=== Dataset rows ===
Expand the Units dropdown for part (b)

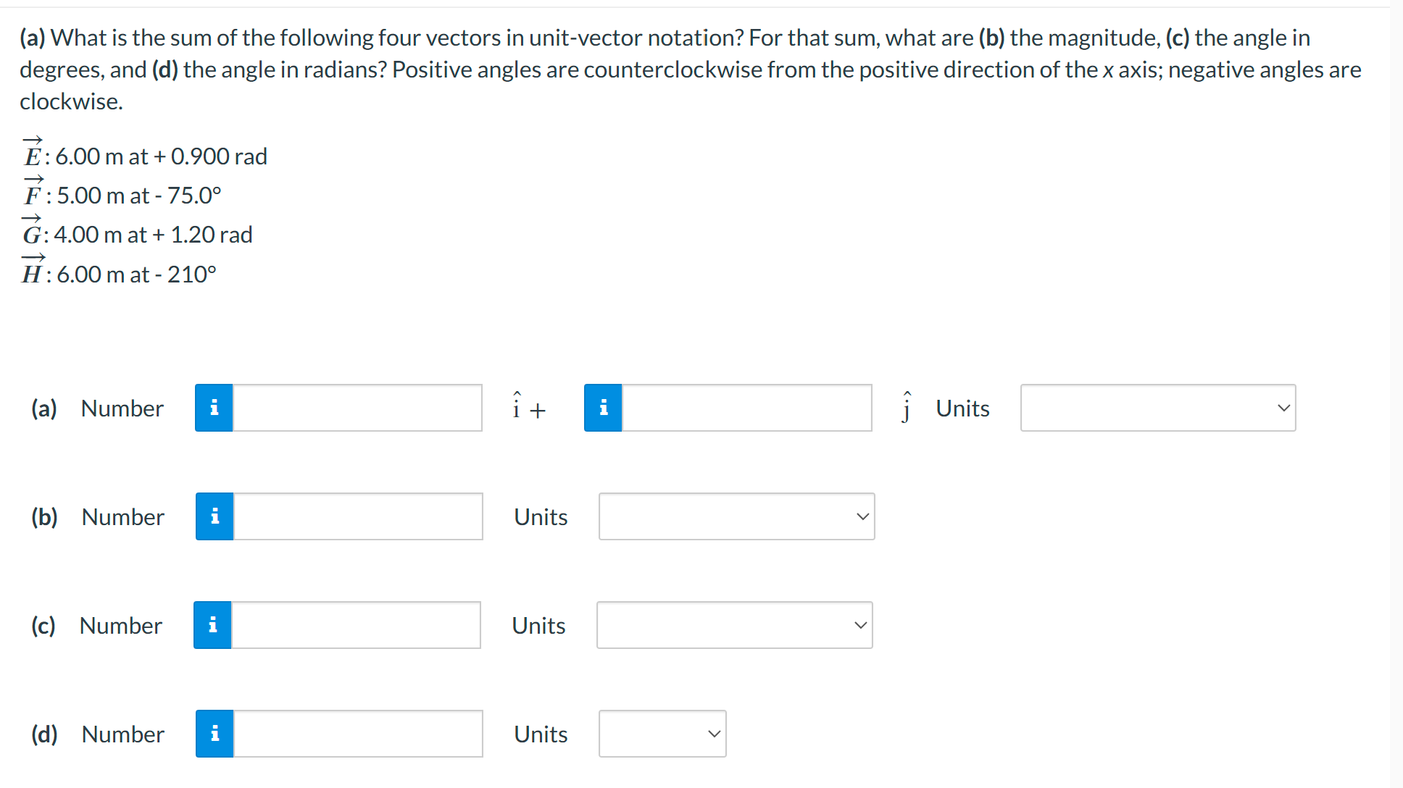736,516
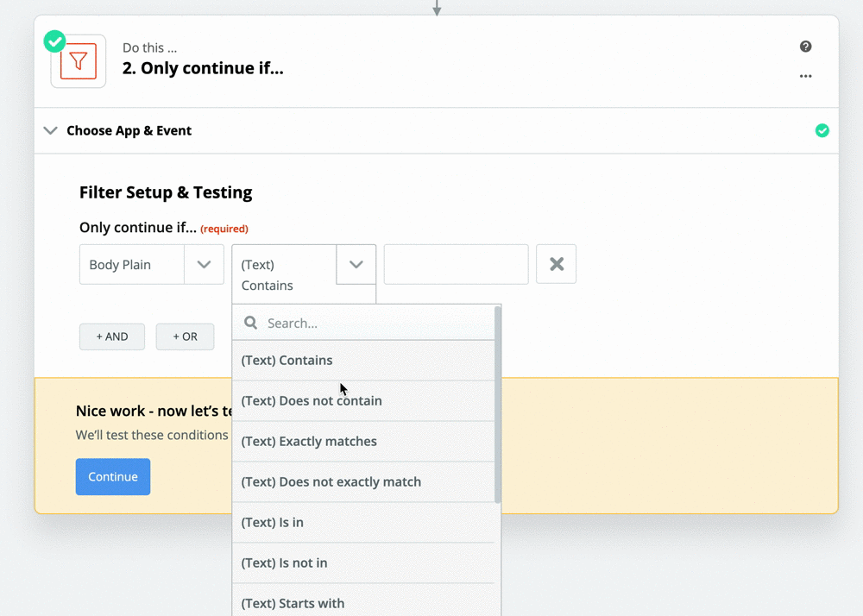Click the empty filter value text field

[456, 264]
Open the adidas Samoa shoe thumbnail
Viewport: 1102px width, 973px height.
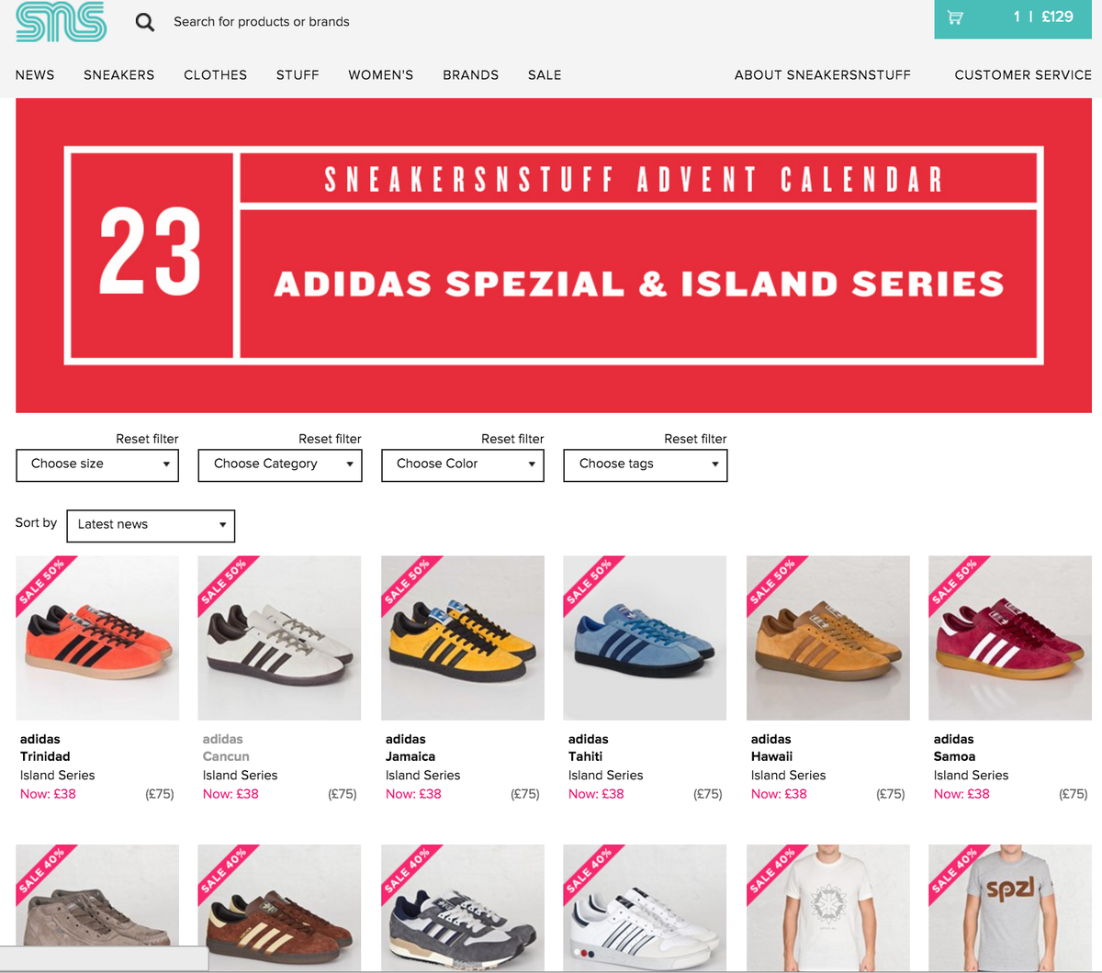point(1010,638)
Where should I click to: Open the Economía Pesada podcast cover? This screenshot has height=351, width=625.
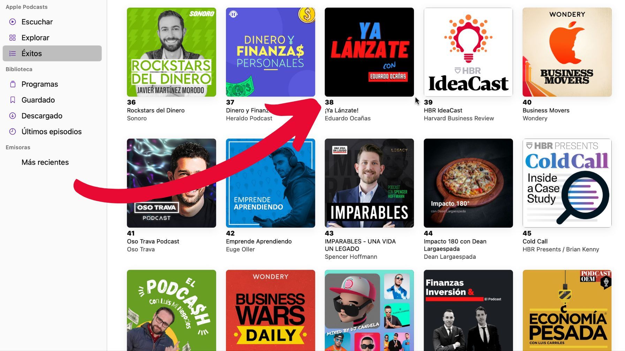(x=567, y=310)
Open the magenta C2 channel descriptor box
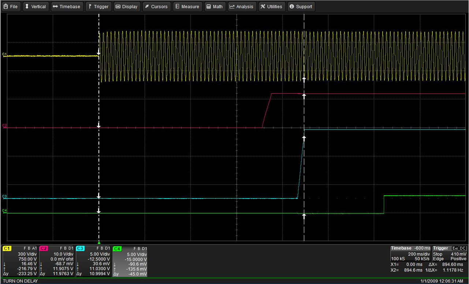 [57, 261]
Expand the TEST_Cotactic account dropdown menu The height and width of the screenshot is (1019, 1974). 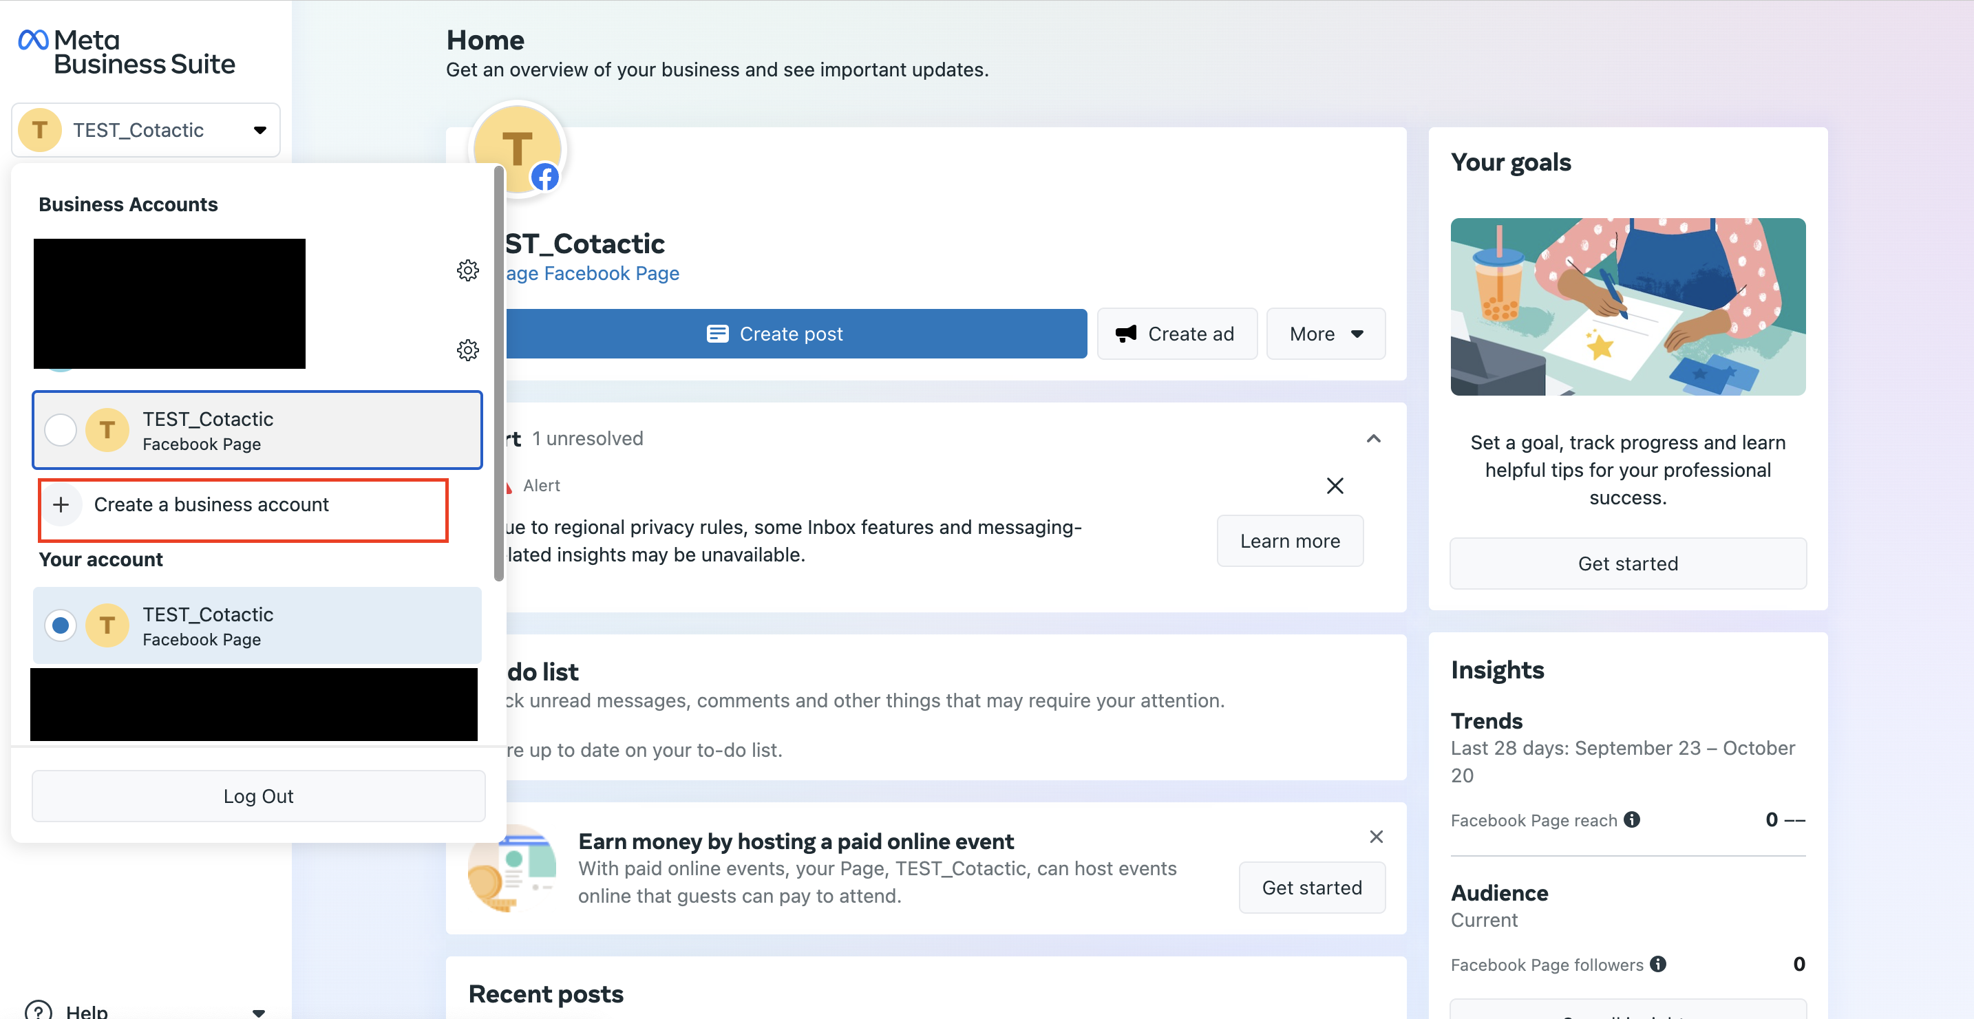tap(146, 129)
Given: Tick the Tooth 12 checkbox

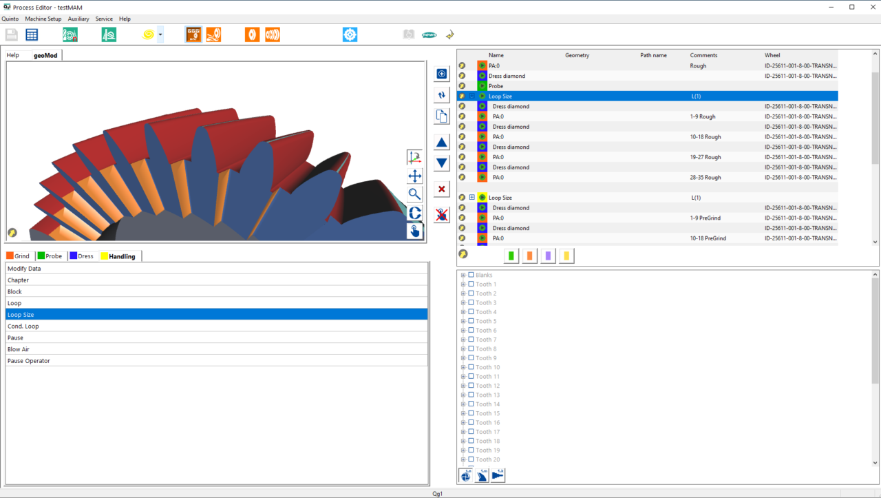Looking at the screenshot, I should (x=471, y=386).
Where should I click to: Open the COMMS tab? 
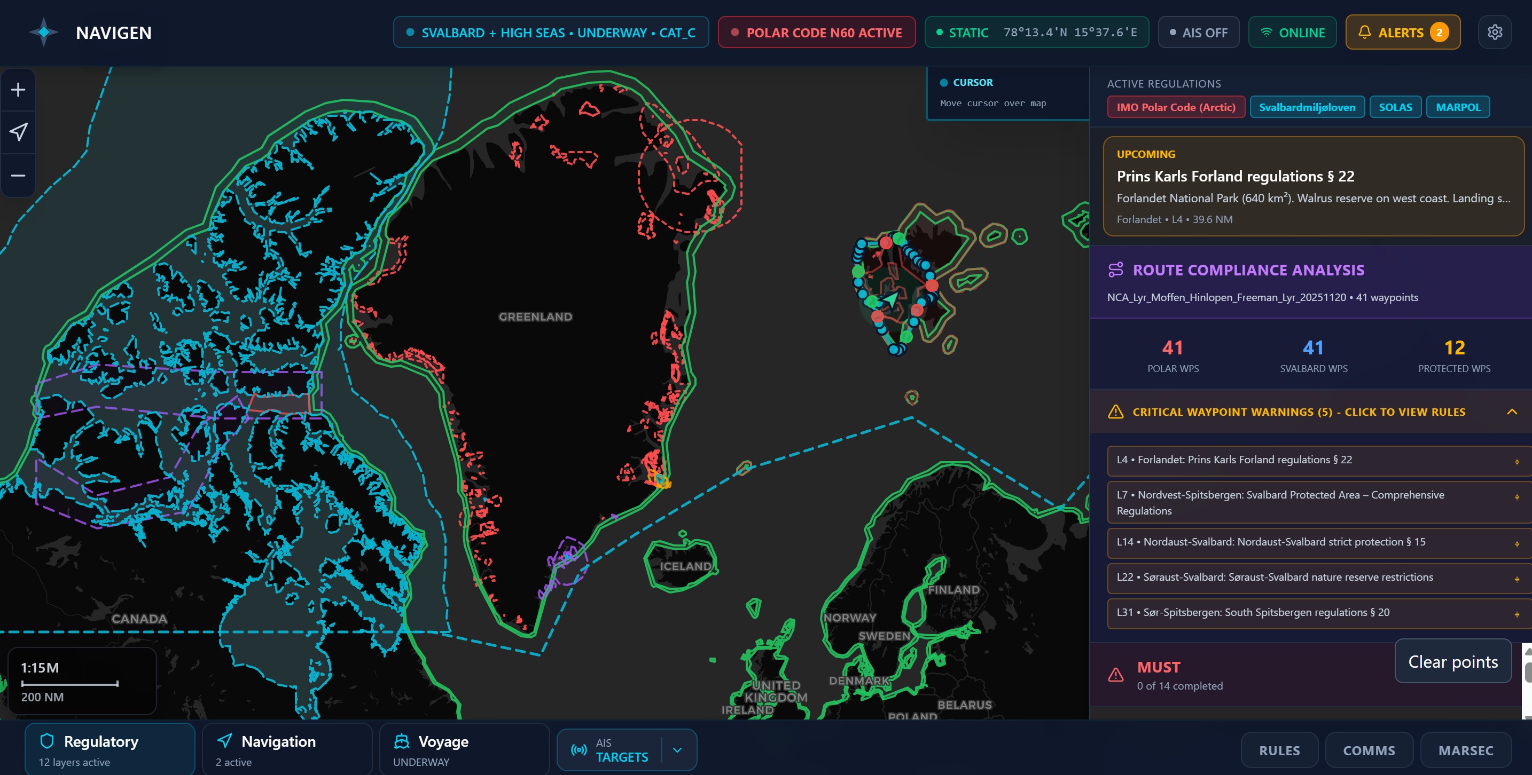coord(1369,749)
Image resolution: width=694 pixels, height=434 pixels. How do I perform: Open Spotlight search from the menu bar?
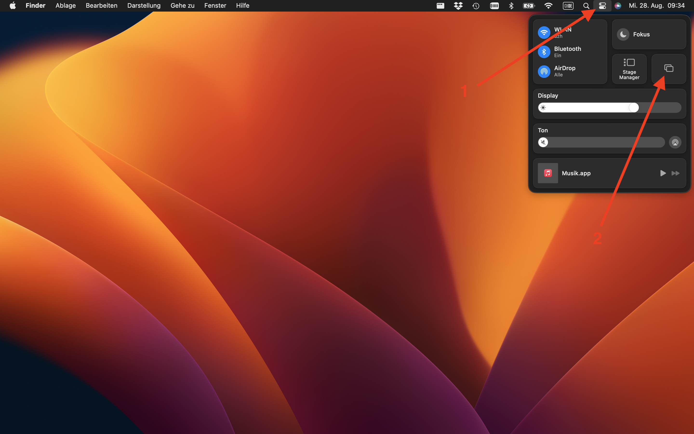[x=586, y=5]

=== WHAT YOU ARE ASKED TO DO ===
Could you write out the items again, starting with the line that contains "Given: Tick the Tooth 12 checkbox" and going on through the line that contains "coord(1369,749)", with every line kept as it is? Leave the pictures out of your answer.

=== CORRECT RESULT ===
Given: Tick the Tooth 12 checkbox

Looking at the screenshot, I should (x=471, y=386).
Where should I click to: Open the COMMS tab? 
coord(1369,749)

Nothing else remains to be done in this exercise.